Although signs of empathy have now been well documented in non-human primates, only during the past few years have systematic observations suggested that a primal form of empathy exists in rodents. Thus, the study of empathy in animals has started in earnest. Here we review recent studies indicating that rodents are able to share states of fear, and highlight how affective neuroscience approaches to the study of primary-process emotional systems can help to delineate how primal empathy is constituted in mammalian brains. Cross-species evolutionary approaches to understanding the neural circuitry of emotional 'contagion' or 'resonance' between nearby animals, together with the underlying neurochemistries, may help to clarify the origins of human empathy.

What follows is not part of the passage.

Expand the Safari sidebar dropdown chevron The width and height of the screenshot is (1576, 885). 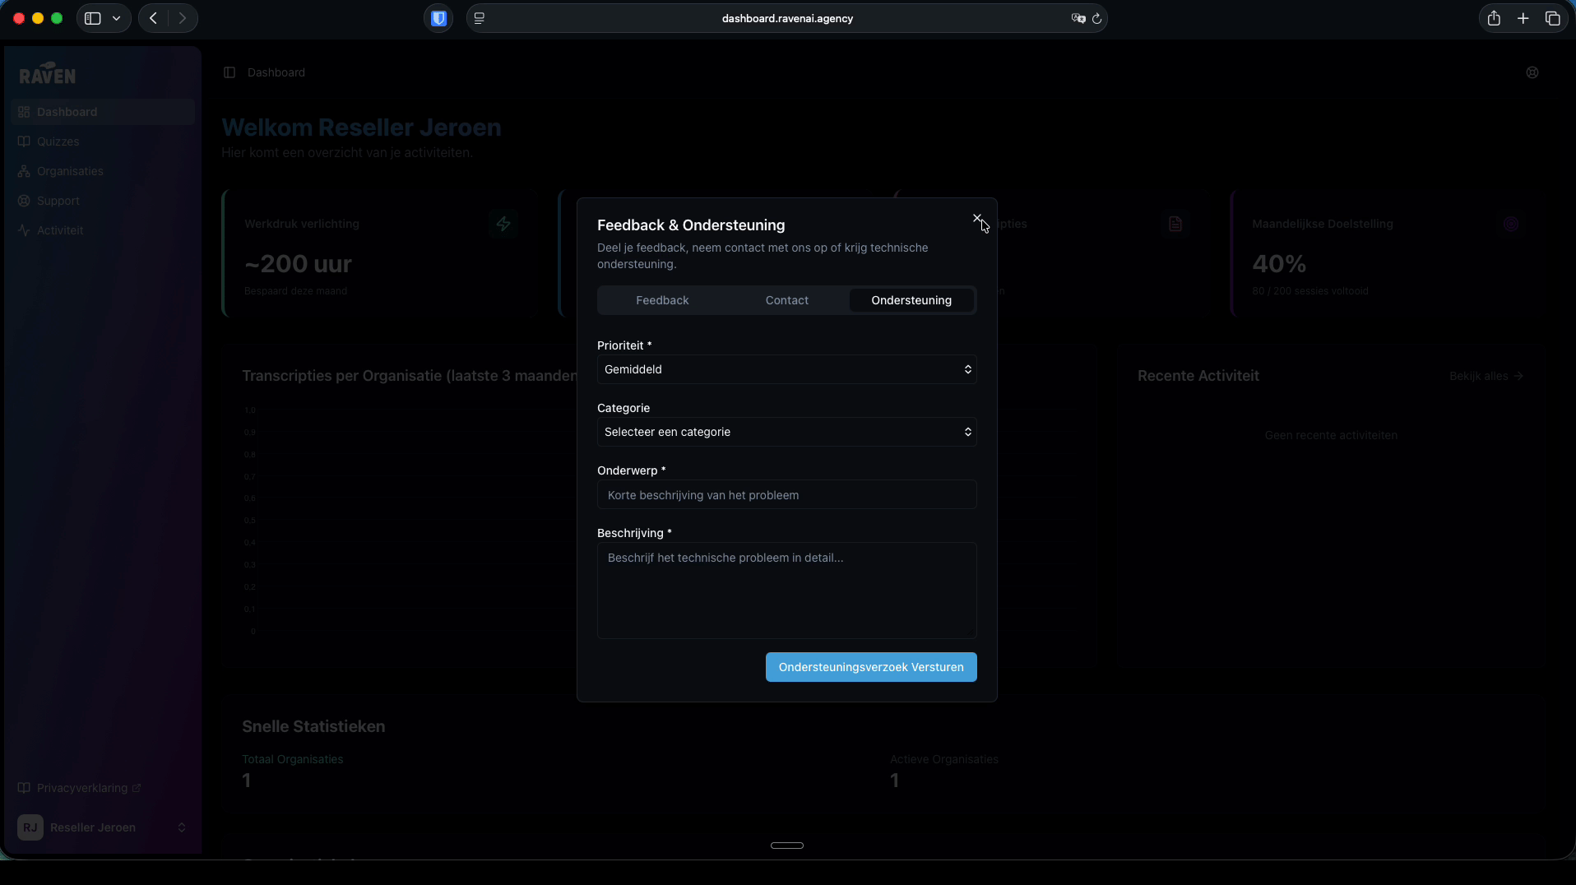coord(117,18)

Keywords: affective neuroscience; anterior cingulate cortex; contagion; emotion; reciprocity; rodent; social behavior.

Figure I

Nested hierarchies of control within the brain. A summary of circular, bottom-up and top-down causation by which lower BrainMind functions (e.g., primal emotional systems) are integrated, through bottom-up control, with higher-order MindBrain functions that then provide top-down regulatory control. Primary processes are shown as red squares, secondary process learning as green circles, and tertiary processes as blue rectangles (adapted from [33]).

Figure 1

Experimental approaches for assessing primal empathy in laboratory rodents. Nearly all of the studies that tap into some aspect of empathy processing in rodents utilize a painful sensory experience that can result in fear. As outlined in this cartoon depiction, the general approach entails presenting a noxious stimulus (often a shock) to a ‘target’, while an ‘observer’ witnesses this experience. Measures of behavioral responsiveness in an observer occur during the actual experience, or subsequently when a conditioned stimulus (CS) is presented, or when the target expresses a conditioned response (CR) to the CS. For example, (A) mice increase responsiveness to a painful unconditioned stimulus (US) when a familiar conspecific is concurrently exposed [62]. (B) Rodents increase freezing or express correlated freezing responses when observing a conspecific receiving a US [38,41,61]. (C) Prior social interaction coupled with a subeffective dose of morphine produces thermal analgesia [92], whereas observing a social partner in pain also produces subsequent thermal analgesia [62]. (D) Observing a non-fearful conspecific within a context reduces subsequent acquisition of contextual fear [63]. (E) The presence of a non-fearful social partner reduces retrieval of a fearful memory [67]. (F) Social interaction with a fear-conditioned conspecific increases subsequent acquisition of fear [66]. (G) Experienced rats respond to a CR of fear in others with increased freezing behavior [41]. (H) The CR of a partner rat is also sufficient to engender subsequent freezing in an observer [68]. (I) Mice acquire learned fear and avoidance responses after observing others being conditioned [39,41,69]. Not illustrated above are studies that have explored the role of social factors in fear-extinction (e.g., [64,65]).